• [Assignment] In the passage on blood cancer, begin at the words "There are some" and stop after "the lymph system.", writing that part out again with "hematologic cancer" in place of every "blood cancer".

----- Page text

There are some 250,000 people in the UK living with blood cancer, a sub-set of the disease that has caught up with 1 in 16 men alive today and 1 in 22 women. Some 40,000 people each year in the UK are diagnosed with blood cancer, and 15,000 people die from it. This makes it the third biggest cancer killer in the UK, after breast and prostate.
It is a strangely intangible disease. Brains, lungs or breasts are easy to understand—we know where they are and what they are there for. By contrast, most of us know very little about our bone marrow, where blood cancer originates, or what our lymph glands do. There are about 100 different sub-categories of blood cancer, many categorised as leukaemia (from the Greek words for white blood) or lymphoma, which strikes in the lymph system.
But precisely because blood is so accessible for testing, this kind of cancer has always been at the forefront of cancer research. “The very first descriptions of genetic abnormalities happened in leukaemia,” says Prof John Gribben, one of the world’s leading blood cancer experts with more than 500 publications to his name. After a long career at Harvard, he is now based at the Barts Cancer Institute in London, specialising in leukaemias and lymphomas. “This led to our first proper understanding of the molecular make-up of cancers, and this in turn led to discoveries in the treatment of solid tumours.”

----------
----- Provided records

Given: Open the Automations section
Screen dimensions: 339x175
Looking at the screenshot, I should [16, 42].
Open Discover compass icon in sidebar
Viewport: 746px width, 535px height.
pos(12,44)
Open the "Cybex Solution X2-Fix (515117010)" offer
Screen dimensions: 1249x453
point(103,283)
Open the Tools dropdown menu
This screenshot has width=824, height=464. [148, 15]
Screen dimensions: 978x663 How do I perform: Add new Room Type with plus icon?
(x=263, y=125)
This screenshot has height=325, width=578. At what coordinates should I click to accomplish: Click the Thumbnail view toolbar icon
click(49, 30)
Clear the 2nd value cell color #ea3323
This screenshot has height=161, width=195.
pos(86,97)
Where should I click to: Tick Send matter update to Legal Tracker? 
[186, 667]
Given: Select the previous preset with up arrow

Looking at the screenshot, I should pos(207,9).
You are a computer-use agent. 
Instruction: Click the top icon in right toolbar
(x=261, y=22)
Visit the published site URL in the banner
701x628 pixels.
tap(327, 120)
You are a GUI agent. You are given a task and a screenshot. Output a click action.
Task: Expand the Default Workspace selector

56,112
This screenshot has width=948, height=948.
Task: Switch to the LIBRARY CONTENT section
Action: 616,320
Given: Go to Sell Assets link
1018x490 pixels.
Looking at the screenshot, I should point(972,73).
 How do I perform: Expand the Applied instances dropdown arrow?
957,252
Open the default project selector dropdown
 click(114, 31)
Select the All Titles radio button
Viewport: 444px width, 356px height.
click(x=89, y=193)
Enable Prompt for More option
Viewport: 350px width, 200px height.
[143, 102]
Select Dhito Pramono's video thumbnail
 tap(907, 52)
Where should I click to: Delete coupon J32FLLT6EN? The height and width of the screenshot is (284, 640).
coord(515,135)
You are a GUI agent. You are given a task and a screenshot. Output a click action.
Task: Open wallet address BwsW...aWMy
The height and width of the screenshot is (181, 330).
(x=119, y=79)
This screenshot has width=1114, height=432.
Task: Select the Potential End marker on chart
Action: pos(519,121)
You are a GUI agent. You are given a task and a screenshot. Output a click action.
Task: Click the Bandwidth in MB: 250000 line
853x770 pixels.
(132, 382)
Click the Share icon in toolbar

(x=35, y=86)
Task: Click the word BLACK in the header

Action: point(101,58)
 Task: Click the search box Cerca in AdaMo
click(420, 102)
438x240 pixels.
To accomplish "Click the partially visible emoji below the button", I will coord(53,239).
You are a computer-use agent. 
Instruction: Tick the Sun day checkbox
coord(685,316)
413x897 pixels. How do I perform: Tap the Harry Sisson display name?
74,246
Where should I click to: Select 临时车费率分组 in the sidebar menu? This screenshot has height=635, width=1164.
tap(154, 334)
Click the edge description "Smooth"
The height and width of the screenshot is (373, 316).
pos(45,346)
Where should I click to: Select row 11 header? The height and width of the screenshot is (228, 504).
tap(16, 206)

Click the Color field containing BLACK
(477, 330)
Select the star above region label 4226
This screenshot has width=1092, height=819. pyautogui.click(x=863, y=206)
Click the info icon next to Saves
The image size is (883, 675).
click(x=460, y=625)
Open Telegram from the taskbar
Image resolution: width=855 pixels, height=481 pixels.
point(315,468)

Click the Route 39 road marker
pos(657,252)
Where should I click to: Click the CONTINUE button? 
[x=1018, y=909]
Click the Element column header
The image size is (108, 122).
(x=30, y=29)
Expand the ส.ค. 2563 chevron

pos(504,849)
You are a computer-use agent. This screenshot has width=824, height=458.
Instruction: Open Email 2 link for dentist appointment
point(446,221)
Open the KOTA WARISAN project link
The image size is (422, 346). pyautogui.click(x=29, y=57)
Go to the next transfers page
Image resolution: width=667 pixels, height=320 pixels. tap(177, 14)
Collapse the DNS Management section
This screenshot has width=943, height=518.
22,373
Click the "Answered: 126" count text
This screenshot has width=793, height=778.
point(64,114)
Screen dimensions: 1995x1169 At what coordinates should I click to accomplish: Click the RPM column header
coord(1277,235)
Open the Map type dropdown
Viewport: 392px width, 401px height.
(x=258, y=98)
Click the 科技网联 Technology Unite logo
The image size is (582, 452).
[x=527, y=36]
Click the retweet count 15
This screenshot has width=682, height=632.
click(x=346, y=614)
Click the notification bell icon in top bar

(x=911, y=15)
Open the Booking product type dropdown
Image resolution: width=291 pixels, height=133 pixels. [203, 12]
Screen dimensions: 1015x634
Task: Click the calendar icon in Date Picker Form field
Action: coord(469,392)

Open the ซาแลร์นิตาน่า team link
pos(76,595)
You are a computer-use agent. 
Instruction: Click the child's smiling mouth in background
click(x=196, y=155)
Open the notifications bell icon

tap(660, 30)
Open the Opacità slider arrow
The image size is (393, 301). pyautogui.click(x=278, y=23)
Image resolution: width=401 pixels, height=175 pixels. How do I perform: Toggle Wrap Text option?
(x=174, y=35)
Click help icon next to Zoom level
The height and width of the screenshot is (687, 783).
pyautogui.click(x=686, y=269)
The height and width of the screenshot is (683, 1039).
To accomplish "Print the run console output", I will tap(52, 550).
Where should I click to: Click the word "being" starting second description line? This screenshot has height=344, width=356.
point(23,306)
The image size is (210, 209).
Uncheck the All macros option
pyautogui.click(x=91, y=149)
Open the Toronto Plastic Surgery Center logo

----------

• [Result below]
There are some 250,000 people in the UK living with hematologic cancer, a sub-set of the disease that has caught up with 1 in 16 men alive today and 1 in 22 women. Some 40,000 people each year in the UK are diagnosed with hematologic cancer, and 15,000 people die from it. This makes it the third biggest cancer killer in the UK, after breast and prostate.
It is a strangely intangible disease. Brains, lungs or breasts are easy to understand—we know where they are and what they are there for. By contrast, most of us know very little about our bone marrow, where hematologic cancer originates, or what our lymph glands do. There are about 100 different sub-categories of hematologic cancer, many categorised as leukaemia (from the Greek words for white blood) or lymphoma, which strikes in the lymph system.